Bad Time Report


Mata ku terpejam. Dalam keterpejaman itu aku mandapati visual-visual yang indah. Bentuk-bentuk bergerak yang tidak ku temui di dunia mana pun. Bentuk-bentuk itu dapat aku raba, entah dengan apa. Mereka menyampaikan pesan. Pesan-pesan abstrak yang saat ini telah hilang maknanya. Ada juga warna-warna di luar kemampuan mata Warna-warna itu bisa aku dengar, entah dengan apa. Suaranya seperti rasa dingin dan hangat yang komposisinya tepat. Nyaman luar biasa. 

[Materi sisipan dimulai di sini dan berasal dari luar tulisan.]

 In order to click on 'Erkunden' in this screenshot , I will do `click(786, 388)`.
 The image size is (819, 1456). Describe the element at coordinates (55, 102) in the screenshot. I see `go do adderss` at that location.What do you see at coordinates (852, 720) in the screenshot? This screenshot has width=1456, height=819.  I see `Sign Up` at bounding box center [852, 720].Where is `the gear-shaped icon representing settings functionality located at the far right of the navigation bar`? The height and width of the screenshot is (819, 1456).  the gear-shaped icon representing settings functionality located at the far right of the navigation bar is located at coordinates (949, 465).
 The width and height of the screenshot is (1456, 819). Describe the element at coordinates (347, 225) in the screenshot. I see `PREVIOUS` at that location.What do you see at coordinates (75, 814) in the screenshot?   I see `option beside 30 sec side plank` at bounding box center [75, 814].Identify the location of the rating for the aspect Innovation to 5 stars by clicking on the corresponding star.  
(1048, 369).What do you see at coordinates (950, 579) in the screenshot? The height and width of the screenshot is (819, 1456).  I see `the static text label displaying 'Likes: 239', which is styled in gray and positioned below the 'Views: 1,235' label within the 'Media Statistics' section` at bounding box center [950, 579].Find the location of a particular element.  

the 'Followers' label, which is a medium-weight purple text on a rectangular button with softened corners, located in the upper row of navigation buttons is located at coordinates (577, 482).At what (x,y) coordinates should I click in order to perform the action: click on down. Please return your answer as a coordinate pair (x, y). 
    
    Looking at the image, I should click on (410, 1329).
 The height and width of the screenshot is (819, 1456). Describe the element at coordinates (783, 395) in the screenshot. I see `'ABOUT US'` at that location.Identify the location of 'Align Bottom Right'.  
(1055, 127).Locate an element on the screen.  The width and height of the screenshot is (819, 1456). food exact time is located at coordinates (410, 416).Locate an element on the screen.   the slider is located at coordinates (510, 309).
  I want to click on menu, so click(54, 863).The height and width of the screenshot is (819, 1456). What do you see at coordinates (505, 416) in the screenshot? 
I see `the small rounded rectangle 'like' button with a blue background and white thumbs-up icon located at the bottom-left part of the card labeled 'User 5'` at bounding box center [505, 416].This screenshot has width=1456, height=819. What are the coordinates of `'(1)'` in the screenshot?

    Tapi semuanya berubah menjadi menyeramkan. Aku takut. Benar-benar takut. Tiba-tiba saja segala konsep hilang dari diriku. Aku kehilangan konsep hidup. "Apa itu hidup?" Aku kehilangan konsep mati. "Apa itu mati?" Aku kehilangan konsep ada "Apa itu ada?" Aku hanya sadar ketika semua hal hilang. I'm nothing but a consciousness. Yang aku sadari hanyalah kesadaran itu sendiri Yang aku miliki hanya kesadaran itu sendiri. Setengah mati aku berusaha menjaga kesadaran ku. Aku yakin (tidak, pikiran ku yang meyakinkan ku) jika kesadaran ku hilang maka ketika itu keberadaan ku ikut hilang. Maka aku terus bicara. Bicara tentang banyak hal, untuk menjaga kesadaran dan keberadaan ku.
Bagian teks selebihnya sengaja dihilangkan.